Pero no tengo ninguna intención de escapar, tengo poderosas razones para querer seguir estando internado aquí. No las voy a comentar ahora. No es cuestión de salud, desde luego, aunque ellos creen que sí. Cuando termine lo que vengo a hacer, regresaré a mi cama, antes de que terminen la partida y comiencen la ronda de las cuatro de la mañana. Lo tengo todo bien calculado.

Lo primero que quiero decir es que no estoy loco, aunque esté recluído en esta planta de psiquiatría del hosptial. Ya sé que eso es lo que dicen todos. Desde luego, que lo oigo mucho por aquí. Pero os aseguro que es verdad. No estoy loco, aunque que el doctor Fernández está empeñado en llegar algún día a dilucidar si lo mío son ocurrencias delirantes o inspiraciones delirantes. Todo el puñetero día dando la matraca con esta disyuntiva, a sus compañeros, a los residentes, a las enfermeras, a los estudiantes. Estoy de oír disertaciones a propósito de Conrad, Ey, Schneider o Jaspers hasta los mismísmos. Ya los conozco como una parte integrante de esta especie de maniconio.
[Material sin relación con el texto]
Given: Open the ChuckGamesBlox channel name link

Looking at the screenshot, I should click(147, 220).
Aún es peor cuando viene el doctor Valle, ese psicoanalista lacaniano a decir que estoy forcluído. "Es el efecto de la forclusión del significante del nombre del padre", dice todo engolado. Pero su peligro radica en que luego pone la mediación a dosis laxante para caballos. Caballos forcluídos, por supuesto. Le temo aún más que a Fernández, que es más comedido con lo de las pastillitas. Sinceramente, creo que ellos necesitan más el tratamiento que yo. Y unos cuantos inquilinos de este servicio comparten mi punto de vista, por más que pueda volver a resultar un tópico.

En fin, tonterías de unos y otros. Ahora me hee colado en el despacho de la doctora Salazar, que siempre queda abierto porque los cerrajeros del hospital le han puesto la cerradura al revés. Curiosamente, ninguno ha sido revisado en el servicio donde ahora vivo. Supongo que hay más locos fuera que dentro. La doctora Salazar es muy despistada. Es buena mijer, pero parece que siempre está en las nubes. Y tiene muy mala memoria. Un día que me atendió en su despacho, por ausencia del doctor Fernández, he visto como guardaba debajo del teclado de su ordenador su nombre de usuario y su contraseña. Así que aquí estoy conectado y puedo subir estas historias al blog. Y ese es mi propósito a partir de ahora, siempre y cuando que no esté Víctor, ese enfermero, perro viejo, al que no hay dios que le escamotee la pastillita de Sinogán. Cada vez que está de noches, al día siguiente paso la mañana tambaleándome de una pared a otra del cebollón que me deja la dichosa pastilla. El doctor Fernández, no se da ni cuenta a pesar de que a penas revuelvo la lengua y no cesa de preguntar detalles y explicar sus convicciones al infortunado acompañante sobre si mi delirio es ocurrente o inspirado. Y me vuelve a preguntar por lo de las flores por enésima vez.

Ya contaré lo de las flores en otro momento. Ahora he de apagar porque oigo como se acerca el guarda de seguridad haciendo su ronda. Si me pillan se me acaban estas correrías para siempre. A ver si mañana puedo subir más ocurrencias delirantes a este blog. Cuento con la paciencia de los lectores.